自稳定反义IGF1R基因片段对膀胱癌细胞的影响

Effects of self-stablized antisense oligodeoxynucleotide targeted against IGF1R gene on T24 bladder cancer cells

目的 探讨针对胰岛素样生长因子 1受体 (IGF1R )基因的自稳定反义脱氧寡核苷酸(ODN)对膀胱癌细胞的影响。 方法 采用RT -PCR、Westernblot、MTT试验、流式细胞仪对经反义ODN作用后的T2 4膀胱癌细胞进行动态分析。 结果 自稳定反义ODN在血清培养基中 2 4h内均保持稳定状态 ,而硫代反义ODN 4h后基本降解。自稳定反义ODN可有效降低T2 4膀胱癌细胞IGF1R基因及蛋白表达 ,增强膀胱癌细胞对丝裂霉素的敏感性及凋亡易感性。

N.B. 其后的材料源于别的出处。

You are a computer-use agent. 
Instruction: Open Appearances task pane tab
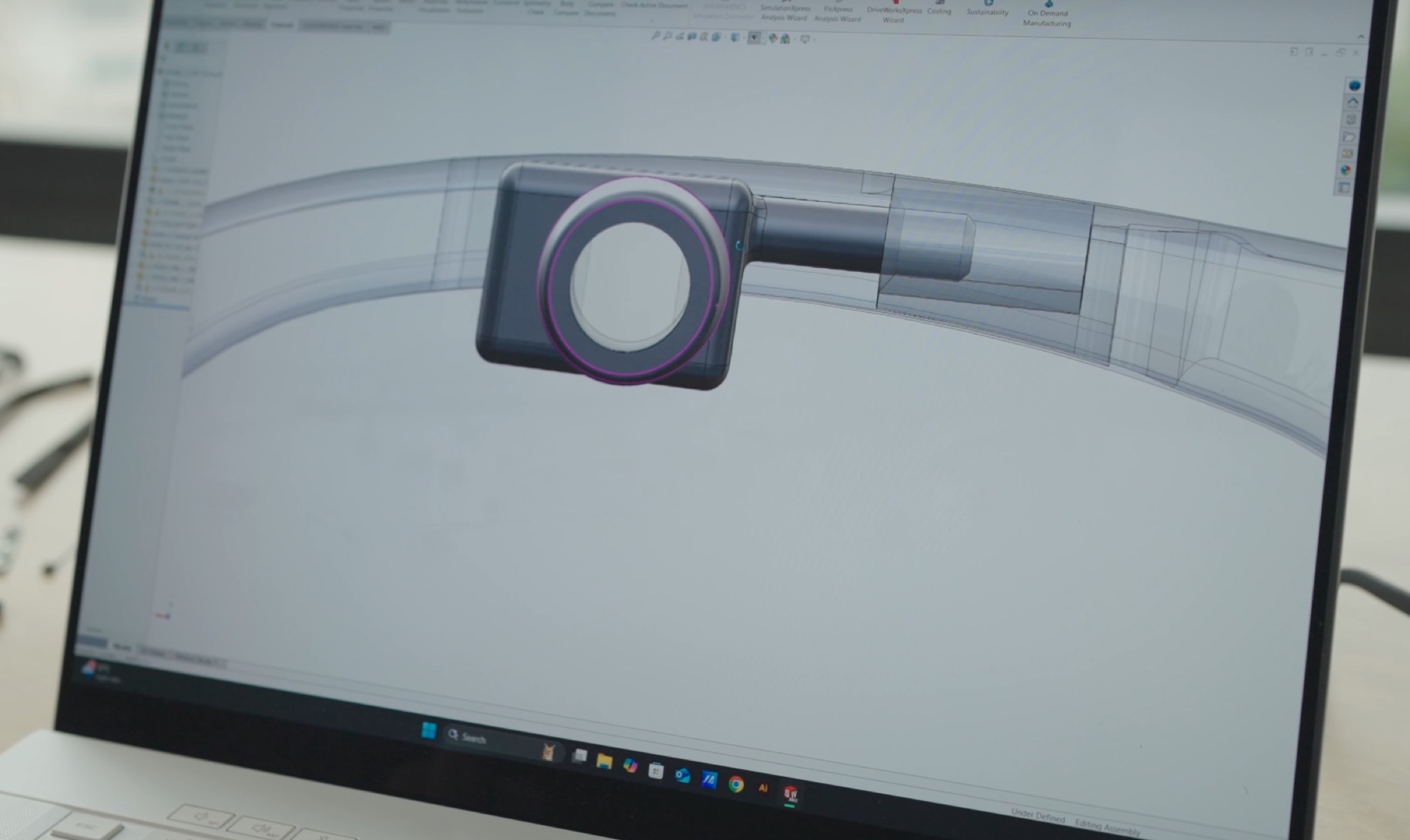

Objective To evaluate the effects of self stablized antisense oligodeoxynucleotide (ODN) targeted against insulin like growth factor 1 receptor(IGF1R) gene on T24 bladder cancer cells. Methods Semiquantitative RT PCR, Western blot , MTT determination, flow cytometry were used to study the effects of self stablized antisense ODN on IGF1R gene expression, protein synthesis, drug sensitivity and apoptosis of T24 cells. Results The self stablized antisense ODN was stable in culture medium for 24 hours, whereas phosphorothiate ODN were almost degradated after 4 hours in the same condition. After treated with self stablized antisense ODN specific for IGF1R gene, the intrinsic mRNA expression of IGF1R gene were reduced approximately by 84.3%(phosphorothiate ODN: 74.0%), the protein synthesis of IGF1R were downregulated by 77.0% (phosphorothiate ODN: 61.3%), which caused targeted cells to be more sensitive to mitomycin induced apoptosis (P<0.05). Conclusions These data showed antisense ODN with ability of anti degradation could effectively reduce IGF1R gene expressions and protein synthesis of T24 cells and could significantly enhance apoptotic sensitivity of T24 cells to bladder instilation drug mito mycin.These suggested that IGF1R antisense ODN may serve as a potential therapeutic approach to bladder cancer.